Art therapist Czamanski-Cohen (Citation2021) declares, I think our time has come, in her Editorial title for the International Journal of Art Therapy (p. 123). “Our time” refers to the potential of art therapists to flourish because of increased global acceptance and the growing base of evidence for the value of art therapy under the wider arts in health umbrella. As the profession develops to meet the diverse “needs of the individuals we work with, in an ever-changing world” (p. 123), so too must art therapy education within both formal and informal spheres. Summarizing the contents of this art therapy education issue, I am left with enthusiasm about how the topic of art therapy education can continue to be explored. More research and examinations are needed to further understand how art therapy’s ontological and epistemological perspectives translate into how we teach and learn the profession as our world continues to change and the need for our services grows. For example, narrative and arts-based research, among traditional survey research, could assess the profound impacts of how the COVID-19 pandemic has changed learning practices and trajectories of students and faculty. Moving forward, it will be meaningful to uncover how communities and individuals begin to recover and redevelop positive relationships with art therapy training spaces once (or if) the pandemic subsides (Counted et al., Citation2021a)

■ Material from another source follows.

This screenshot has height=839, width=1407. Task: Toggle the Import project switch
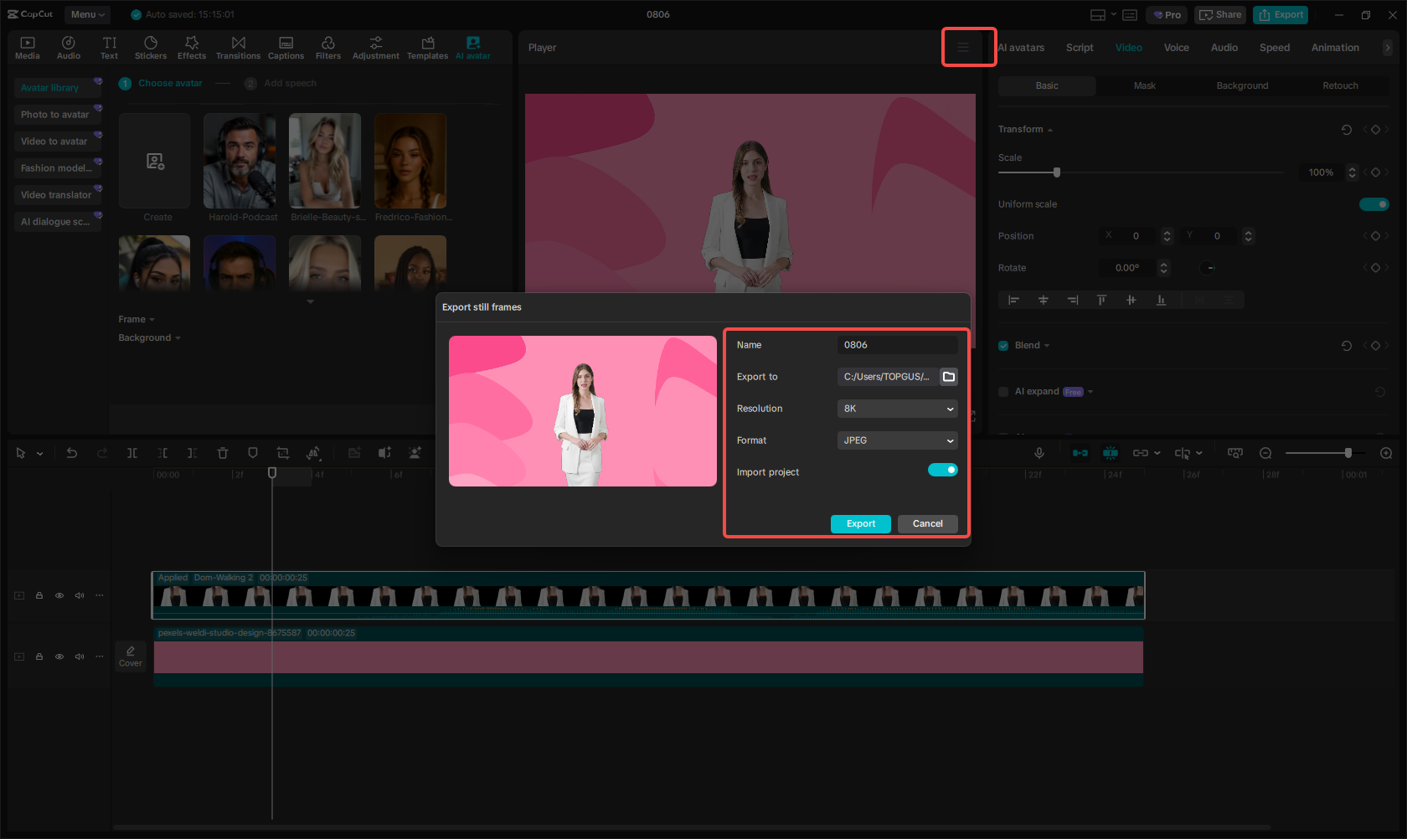pos(942,471)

Extending Johnson and colleagues’ (Citation2021) writing, critical examinations that explore ways in which art therapy education can emphasize and promote diverse and inclusive learning environments must be expanded upon. Educational pedagogies must centralize the integral voices of people of color and Indigenous perspectives within core content, and systemic barriers to access and complete art therapy education should be further addressed (Johnson et al., Citation2021). As a country with over 60 distinct Indigenous languages (Canadian Heritage, Citation2017) in addition to English and French, art therapy is taught in a multitude of training programs and universities across the Canada. The impact of language on art therapy educational experiences, from both faculty and students, would be a significant topic to study. On a practical level, art therapist and educator, Leigh (Citation2021), recommends that art therapy learners and educators develop a collaborative “community of practice of art therapy educators” where research could be synergistically conducted based on a “common sense of purpose and a shared knowledge base” (p. 10; Kapitan, Citation2018).

Collective wisdom gained over the past few years points to just how quickly our worlds and environments can change with new technologies, research findings, and during an international health crisis. As I write this editorial, I was struck with the unpredictability of prolonged electricity loss and environmental damage during a sudden spring storm that ripped through Ottawa (DeClerq, Citation2022). Understanding how rapidly and consistently changes occur, educational practices in any field must be consistently and fearlessly questioned, critiqued, and re-envisioned while embracing meaningful fundamentals (Kelly, Citation2020). The hope is that new and continued learners become empowered to adapt to an incessantly changing world and continue to transform the profession to meet new needs. Our authors in Volume 35, Issue 1, present such innovative thoughts and interventions with courage and an enthusiasm to experiment and share discoveries.

Haley Toll, PhD Cand., CCC, RCAT, RP (inactive)
Canadian Journal of Art Therapy: Research, Practice,and Issues Editor-in-ChiefMemorial University of Newfoundland,Halifax, Nova Scotia, Canada
[email protected] 2022 Canadian Art Therapy Association

Correction Statement

This editorial has been corrected with minor changes. These changes do not impact the academic content of the article.

Notes

1 “Place attachment” is a term that applies Bowlby’s (Citation1969) attachment theory to people’s emotional relationships with their environments within the field of environmental psychology (Giuliani, Citation2003). Significant and meaningful environments are considered similar to an important internalized attachment object (Counted et al., Citation2021a).